Mike Blake | Reuters
Senator Elizabeth Warren, D-Mass., Sent a letter to Amazon on Wednesday urging her to do more to stop the spread of Covid misinformation through dubious products in the market.
In a letter to CEO Andy Jassy, Warren asked for more clarity about how Amazon’s search algorithms and “Best Seller” badge work, saying the company’s recommendation engines may direct consumers to books and other products that reveal untruths about Covid- 19 included.
Warren says a search for “Covid-19”, “Covid”, “Vaccine”, “Covid-19 Vaccine” and “Pandemic” found products promoting false information about coronavirus vaccines and remedies by many of which appeared at the top of the search results.
For example, a book by Ronnie Cummins and Dr. Joseph Mercola, the latter of whom is believed to be the influential distributor of vaccine and coronavirus misinformation on the internet, named “The Truth About Covid-19” the top search result for “Covid-19”. and “vaccine,” according to the letter. It was also recognized as a bestseller in the Amazon Political Freedom book category.
The search for “COVID-19 vaccine” led to other literature promoting discredited Covid cures or vaccine misinformation, including the fact that Covid-19 vaccines “make people sick and kill them,” the letter reads . CNBC was able to replicate several of the examples mentioned in Warren’s letter.
An Amazon spokesman told CNBC in a statement, “We are constantly reviewing the books we list to make sure they are compliant with our COVID content guidelines and safeguards.”
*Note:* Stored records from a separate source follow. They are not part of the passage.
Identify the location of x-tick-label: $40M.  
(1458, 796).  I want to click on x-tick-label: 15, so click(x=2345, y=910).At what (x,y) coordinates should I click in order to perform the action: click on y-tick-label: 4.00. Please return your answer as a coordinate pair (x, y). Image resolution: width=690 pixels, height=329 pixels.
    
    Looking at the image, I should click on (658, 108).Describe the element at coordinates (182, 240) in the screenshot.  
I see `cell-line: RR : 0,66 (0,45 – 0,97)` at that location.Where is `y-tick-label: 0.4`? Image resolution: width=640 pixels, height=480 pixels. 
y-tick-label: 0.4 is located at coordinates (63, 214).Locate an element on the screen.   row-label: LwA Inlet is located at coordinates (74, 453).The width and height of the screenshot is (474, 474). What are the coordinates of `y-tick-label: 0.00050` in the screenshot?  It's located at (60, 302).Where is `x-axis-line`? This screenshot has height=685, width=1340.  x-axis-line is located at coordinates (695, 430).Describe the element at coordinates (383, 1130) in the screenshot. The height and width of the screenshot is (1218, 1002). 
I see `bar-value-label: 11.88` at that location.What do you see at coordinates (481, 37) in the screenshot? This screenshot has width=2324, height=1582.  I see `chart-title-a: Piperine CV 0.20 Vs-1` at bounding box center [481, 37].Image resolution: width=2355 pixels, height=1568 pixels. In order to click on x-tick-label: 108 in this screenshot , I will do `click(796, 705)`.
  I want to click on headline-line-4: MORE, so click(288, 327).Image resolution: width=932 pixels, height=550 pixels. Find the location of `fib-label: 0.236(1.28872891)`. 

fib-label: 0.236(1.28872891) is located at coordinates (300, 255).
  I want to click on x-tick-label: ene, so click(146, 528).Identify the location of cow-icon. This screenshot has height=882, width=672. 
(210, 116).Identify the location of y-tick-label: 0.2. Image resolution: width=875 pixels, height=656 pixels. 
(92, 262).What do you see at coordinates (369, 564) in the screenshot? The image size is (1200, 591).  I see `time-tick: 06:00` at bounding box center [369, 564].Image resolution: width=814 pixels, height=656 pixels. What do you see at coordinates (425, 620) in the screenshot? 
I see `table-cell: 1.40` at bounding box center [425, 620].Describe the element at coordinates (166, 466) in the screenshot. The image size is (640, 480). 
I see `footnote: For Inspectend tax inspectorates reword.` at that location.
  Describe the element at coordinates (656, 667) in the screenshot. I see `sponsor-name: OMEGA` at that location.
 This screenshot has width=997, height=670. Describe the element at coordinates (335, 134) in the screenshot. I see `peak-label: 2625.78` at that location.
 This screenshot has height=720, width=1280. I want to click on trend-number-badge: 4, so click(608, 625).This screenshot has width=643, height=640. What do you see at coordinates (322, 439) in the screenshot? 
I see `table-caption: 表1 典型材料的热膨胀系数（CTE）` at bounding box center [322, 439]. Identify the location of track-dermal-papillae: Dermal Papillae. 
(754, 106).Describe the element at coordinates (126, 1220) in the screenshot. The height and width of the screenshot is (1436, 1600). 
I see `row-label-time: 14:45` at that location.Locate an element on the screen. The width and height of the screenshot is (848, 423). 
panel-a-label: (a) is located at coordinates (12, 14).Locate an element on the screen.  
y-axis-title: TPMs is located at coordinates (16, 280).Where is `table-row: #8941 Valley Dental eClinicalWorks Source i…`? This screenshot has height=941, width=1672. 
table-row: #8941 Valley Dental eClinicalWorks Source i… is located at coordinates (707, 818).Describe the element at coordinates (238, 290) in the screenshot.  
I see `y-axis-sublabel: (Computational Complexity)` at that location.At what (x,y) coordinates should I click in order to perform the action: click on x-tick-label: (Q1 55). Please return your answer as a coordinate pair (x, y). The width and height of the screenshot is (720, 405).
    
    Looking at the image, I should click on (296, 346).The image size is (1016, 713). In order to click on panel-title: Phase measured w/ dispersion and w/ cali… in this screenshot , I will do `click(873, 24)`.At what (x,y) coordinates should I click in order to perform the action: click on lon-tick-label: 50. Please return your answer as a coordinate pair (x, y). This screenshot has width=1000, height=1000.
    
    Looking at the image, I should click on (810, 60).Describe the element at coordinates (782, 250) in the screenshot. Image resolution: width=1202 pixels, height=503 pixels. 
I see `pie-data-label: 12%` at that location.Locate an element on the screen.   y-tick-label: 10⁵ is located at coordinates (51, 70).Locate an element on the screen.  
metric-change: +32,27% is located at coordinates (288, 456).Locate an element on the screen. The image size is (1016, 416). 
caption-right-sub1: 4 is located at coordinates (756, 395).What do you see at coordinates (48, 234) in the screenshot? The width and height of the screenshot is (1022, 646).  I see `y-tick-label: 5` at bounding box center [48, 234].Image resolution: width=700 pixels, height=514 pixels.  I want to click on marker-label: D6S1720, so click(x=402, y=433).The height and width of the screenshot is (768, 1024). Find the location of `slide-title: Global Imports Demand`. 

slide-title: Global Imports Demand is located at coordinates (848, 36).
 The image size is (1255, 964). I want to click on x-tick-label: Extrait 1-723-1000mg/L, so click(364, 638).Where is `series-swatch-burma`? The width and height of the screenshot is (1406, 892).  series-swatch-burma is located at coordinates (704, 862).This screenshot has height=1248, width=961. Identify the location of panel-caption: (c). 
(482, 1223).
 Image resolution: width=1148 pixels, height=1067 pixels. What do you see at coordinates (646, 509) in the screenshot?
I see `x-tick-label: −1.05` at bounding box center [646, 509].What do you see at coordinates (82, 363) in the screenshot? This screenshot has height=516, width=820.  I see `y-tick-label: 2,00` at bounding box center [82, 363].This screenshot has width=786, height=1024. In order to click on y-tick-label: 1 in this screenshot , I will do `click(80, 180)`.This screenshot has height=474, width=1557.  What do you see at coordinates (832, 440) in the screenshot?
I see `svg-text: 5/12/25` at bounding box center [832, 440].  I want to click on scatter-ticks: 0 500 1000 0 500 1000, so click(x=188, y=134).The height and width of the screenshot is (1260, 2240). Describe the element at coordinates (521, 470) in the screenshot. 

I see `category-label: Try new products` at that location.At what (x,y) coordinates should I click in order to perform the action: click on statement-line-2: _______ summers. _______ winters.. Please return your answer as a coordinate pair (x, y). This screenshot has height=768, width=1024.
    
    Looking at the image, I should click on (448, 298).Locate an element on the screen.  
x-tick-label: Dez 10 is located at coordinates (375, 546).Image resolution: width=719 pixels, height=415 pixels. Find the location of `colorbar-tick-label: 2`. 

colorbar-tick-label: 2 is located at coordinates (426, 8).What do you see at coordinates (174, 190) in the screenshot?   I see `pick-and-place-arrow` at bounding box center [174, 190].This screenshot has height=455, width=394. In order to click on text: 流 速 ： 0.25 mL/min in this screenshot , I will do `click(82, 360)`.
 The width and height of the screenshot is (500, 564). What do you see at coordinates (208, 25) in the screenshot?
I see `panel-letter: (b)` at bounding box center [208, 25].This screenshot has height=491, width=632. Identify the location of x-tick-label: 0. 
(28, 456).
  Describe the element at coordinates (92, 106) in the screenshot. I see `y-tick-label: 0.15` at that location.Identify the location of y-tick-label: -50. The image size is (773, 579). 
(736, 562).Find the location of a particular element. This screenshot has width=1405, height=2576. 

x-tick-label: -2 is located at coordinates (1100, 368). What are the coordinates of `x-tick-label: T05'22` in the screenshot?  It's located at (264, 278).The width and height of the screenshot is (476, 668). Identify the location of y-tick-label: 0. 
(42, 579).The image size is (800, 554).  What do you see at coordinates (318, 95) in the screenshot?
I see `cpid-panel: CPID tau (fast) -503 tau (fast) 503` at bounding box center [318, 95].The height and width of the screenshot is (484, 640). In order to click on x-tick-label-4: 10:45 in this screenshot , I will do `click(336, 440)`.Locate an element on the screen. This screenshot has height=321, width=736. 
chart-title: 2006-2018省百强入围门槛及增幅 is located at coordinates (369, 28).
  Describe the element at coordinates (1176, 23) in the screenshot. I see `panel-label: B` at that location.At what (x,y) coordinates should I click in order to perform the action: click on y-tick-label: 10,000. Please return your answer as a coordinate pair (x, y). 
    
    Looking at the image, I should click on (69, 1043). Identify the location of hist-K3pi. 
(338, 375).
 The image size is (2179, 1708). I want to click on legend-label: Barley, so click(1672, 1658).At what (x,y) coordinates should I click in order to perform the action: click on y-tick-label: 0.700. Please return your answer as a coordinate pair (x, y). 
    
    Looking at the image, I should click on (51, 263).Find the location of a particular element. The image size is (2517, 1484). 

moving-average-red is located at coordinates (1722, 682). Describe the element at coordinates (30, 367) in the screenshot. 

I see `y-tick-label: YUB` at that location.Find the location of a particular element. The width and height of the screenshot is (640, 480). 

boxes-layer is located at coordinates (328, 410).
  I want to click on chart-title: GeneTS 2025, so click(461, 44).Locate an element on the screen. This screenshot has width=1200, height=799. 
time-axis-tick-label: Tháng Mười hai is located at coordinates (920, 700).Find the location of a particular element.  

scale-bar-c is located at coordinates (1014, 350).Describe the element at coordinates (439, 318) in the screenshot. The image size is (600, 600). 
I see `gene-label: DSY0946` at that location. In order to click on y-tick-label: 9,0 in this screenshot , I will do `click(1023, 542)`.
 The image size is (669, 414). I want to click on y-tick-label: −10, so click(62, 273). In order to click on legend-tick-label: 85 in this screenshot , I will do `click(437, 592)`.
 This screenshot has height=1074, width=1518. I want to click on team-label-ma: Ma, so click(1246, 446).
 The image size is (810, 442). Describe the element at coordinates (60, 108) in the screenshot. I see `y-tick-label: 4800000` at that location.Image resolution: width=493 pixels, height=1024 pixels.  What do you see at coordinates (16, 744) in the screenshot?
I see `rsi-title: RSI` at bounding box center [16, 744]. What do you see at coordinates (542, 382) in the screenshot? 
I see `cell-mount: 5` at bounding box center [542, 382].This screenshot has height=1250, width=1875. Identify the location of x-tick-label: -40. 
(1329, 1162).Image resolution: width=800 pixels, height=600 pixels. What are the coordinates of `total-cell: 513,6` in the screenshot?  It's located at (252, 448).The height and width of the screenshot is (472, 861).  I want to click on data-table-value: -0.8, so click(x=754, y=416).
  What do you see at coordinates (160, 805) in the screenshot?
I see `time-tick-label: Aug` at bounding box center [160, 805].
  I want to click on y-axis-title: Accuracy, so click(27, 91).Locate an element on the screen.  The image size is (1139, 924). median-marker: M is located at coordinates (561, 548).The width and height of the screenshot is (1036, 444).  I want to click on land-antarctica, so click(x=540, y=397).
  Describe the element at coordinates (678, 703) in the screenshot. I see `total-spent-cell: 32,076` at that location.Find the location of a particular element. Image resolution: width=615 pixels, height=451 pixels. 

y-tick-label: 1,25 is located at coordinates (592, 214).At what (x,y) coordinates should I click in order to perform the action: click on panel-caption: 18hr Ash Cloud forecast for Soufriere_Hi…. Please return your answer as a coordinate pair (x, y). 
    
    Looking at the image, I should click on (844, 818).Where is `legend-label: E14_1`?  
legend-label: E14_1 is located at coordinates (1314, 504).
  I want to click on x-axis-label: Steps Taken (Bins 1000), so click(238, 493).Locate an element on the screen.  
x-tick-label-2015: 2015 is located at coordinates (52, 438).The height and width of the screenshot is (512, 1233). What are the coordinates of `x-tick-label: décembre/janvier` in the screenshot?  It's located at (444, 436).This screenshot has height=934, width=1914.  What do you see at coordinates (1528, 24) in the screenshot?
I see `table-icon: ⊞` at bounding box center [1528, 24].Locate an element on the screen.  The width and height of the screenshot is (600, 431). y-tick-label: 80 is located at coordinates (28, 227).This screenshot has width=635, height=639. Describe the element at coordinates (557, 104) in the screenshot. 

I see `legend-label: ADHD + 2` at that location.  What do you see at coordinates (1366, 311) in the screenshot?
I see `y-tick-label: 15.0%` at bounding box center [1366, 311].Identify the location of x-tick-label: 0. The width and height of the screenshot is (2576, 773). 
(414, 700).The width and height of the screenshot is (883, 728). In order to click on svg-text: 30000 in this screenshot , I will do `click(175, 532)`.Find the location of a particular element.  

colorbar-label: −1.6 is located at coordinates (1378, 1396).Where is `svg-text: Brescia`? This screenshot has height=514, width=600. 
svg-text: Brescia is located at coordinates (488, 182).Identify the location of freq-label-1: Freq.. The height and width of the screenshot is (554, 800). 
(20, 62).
Warren acknowledged that Amazon has taken steps to direct users to accurate information about Covid-19, such as a prominent display of a banner at the top of search results with links to the Food and Drug Administration website.
“But the results of the review of my staff are deeply worrying,” the letter reads. “As COVID-19 cases continue to rise, Amazon is feeding misinformation loops through its search and ‘bestseller’ algorithms, potentially leading countless Americans to risk their health and the health of their neighbors based on misleading and inaccurate information provided by they discover Amazon’s website. “
Warren put a series of questions to Jassy for more information about Amazon’s policies.
The letter is the latest example of growing lawmakers’ demands for big tech to rid their services of coronavirus misinformation. Facebook, Alphabet’s YouTube and Twitter were all under pressure to better identify and remove misinformation about Covid-19 and vaccines.
Last week, Amazon took steps to limit the spread of the anti-parasitic drug ivermectin as a fake Covid cure. Amazon said it would block some auto-complete suggestions directing buyers to Ivermectin. The company also removed some reviews of ivermectin that falsely touted it as a treatment for Covid-19, the Washington Post reported.
Amazon previously removed products that claimed to be a treatment, cure, or cure for the coronavirus. The demand to restrict ivermectin products makes Amazon more challenging because the drug can be consumed in small doses by humans to treat parasites and is often given to large animals. According to the Post, none of the third party vendors offering forms of the drug for horses claim that it is intended for humans.
Researchers and stakeholders have urged Amazon to do more to contain books that encourage misinformation and conspiracy theories.
Amazon’s content policy for books states that Amazon reserves the right not to sell “any material we think is inappropriate or offensive.” The guidelines don’t mention any medical misinformation, but Amazon has removed books promoting autism cures and vaccine misinformation, as well as literature labeling LGBTQ identities as mental illnesses.